Now imagine us with no interest at all in “explaining” such matters, no weakness for reason and contemplation. Suppose you unquestioningly accepted these predispositions for surviving and reproducing, and spent your time solely in fulfilling them. Might that be something like the state of mind of most beings? Every one of us can recognize these two modes coexisting within us. A moment of introspection is often all it takes. Religious writers have described them as our animal and spiritual states. In everyday speech, the distinction is between feeling and thought. Inside our heads there seem to be two different ways of dealing with the world, the second, in the sweep of evolutionary time, arisen in earnest only lately.
——
Consider the world of the tick.2 Plumbing aside, what must it do to reproduce its kind? Ticks often have no eyes. Males and females find each other by aroma, olfactory cues called sex pheromones. For many ticks the pheromone is a molecule called 2,6-dichlorophenol. If C stands for a carbon atom, H for hydrogen, O for oxygen, and Cl for chlorine, this ring-shaped molecule can be written C6H3OHCl2 A little 2,6-dichlorophenol in the air and ticks go wild with passion.3
After mating, the female climbs up a bush or shrub and out onto a twig or leaf. How does she know which way is up? Her skin can sense the direction from which light is coming, even if she cannot generate an optical image of her surroundings. Poised out on the leaf or twig, exposed to the elements, she waits. Conception has not yet occurred. The sperm cells within her are neatly encapsulated; they’ve been put in long-term storage. She may wait for months or even years without eating. She is very patient.

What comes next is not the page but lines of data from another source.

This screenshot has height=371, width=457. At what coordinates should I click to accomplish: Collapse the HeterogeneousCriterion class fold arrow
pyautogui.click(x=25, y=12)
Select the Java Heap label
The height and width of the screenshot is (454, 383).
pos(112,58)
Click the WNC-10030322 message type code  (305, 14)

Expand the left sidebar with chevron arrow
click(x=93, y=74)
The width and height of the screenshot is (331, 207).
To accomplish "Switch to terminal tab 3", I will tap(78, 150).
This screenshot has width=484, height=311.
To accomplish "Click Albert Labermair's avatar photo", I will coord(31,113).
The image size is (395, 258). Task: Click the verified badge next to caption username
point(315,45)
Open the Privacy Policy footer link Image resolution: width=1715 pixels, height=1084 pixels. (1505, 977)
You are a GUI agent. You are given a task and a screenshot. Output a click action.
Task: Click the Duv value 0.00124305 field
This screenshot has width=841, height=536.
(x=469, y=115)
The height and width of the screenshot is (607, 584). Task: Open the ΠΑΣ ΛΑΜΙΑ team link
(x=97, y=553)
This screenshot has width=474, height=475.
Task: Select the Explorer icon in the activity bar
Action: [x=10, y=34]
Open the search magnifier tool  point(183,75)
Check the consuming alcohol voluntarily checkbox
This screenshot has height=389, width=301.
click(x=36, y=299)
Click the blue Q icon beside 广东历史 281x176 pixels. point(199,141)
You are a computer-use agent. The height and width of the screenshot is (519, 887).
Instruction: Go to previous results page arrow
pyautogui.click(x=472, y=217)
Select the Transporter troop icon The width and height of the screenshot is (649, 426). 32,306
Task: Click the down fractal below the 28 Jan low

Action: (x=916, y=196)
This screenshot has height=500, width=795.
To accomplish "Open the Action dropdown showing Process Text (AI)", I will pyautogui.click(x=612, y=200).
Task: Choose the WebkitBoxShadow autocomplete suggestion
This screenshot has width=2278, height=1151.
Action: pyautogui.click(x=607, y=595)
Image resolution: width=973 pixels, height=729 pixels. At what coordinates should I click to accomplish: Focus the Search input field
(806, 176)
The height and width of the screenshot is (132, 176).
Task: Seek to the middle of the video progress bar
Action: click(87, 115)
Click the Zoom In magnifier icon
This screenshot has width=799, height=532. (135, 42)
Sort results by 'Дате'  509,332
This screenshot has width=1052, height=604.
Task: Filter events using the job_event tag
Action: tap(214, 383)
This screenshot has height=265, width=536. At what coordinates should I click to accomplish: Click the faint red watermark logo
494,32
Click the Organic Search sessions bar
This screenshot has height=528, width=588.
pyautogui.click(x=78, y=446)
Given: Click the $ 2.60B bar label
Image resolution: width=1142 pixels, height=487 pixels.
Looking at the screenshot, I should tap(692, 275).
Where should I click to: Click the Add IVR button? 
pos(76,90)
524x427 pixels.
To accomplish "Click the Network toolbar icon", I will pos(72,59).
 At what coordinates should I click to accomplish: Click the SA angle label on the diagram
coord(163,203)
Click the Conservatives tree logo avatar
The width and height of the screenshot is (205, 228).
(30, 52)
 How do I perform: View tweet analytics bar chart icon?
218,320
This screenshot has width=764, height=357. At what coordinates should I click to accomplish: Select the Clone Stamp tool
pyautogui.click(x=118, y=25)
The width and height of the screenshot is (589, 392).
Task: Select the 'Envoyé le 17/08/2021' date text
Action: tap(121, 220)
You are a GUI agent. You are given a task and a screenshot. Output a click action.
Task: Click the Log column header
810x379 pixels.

What she’s waiting for is a smell, a whiff of another specific molecule, perhaps butyric acid, which can be written C3H7COOH. Many mammals, including humans, give off butyric acid from their skin and sexual parts. A small cloud of the stuff follows them around like cheap perfume. It’s a sex attractant for mammals. But ticks use it to find food for prospective mothers. Smelling the butyric acid wafting up from below, the tick lets go. She drops from her perch and falls through the air, legs akimbo. If she’s lucky, she lands on the passing mammal. (If not, she falls to the ground, shakes herself off, and tries to find another bush to climb.)
Clinging to the fur of her unsuspecting host, she works her way through the thicket to find a less hairy spot, a patch of nice warm bare skin. There, she punctures the epidermis and drinks her fill of blood.*
The mammal may feel a sting and rub the tick off, or intently comb through its hair and pick it off. Rats may spend as much as one-third their waking hours grooming themselves. Ticks can draw a great deal of blood, they secrete neurotoxins, they carry disease microbes. They’re dangerous. Too many of them on a mammal at the same time can lead to anemia, loss of appetite, and death. Monkeys and apes meticulously search through each other’s fur; this is one of their principal cultural idioms. When they find a tick, they remove it with their precision grip and eat it. As a result, they are remarkably free from such parasites in the wild.
If the tick has avoided the hazards of grooming, and has become engorged with blood, she drops heavily to the ground. Thus fortified, she unseals the chamber with the stored sperm cells, lays the fertilized eggs in the soil (perhaps ten thousand of them) and dies—her descendants left to continue the cycle.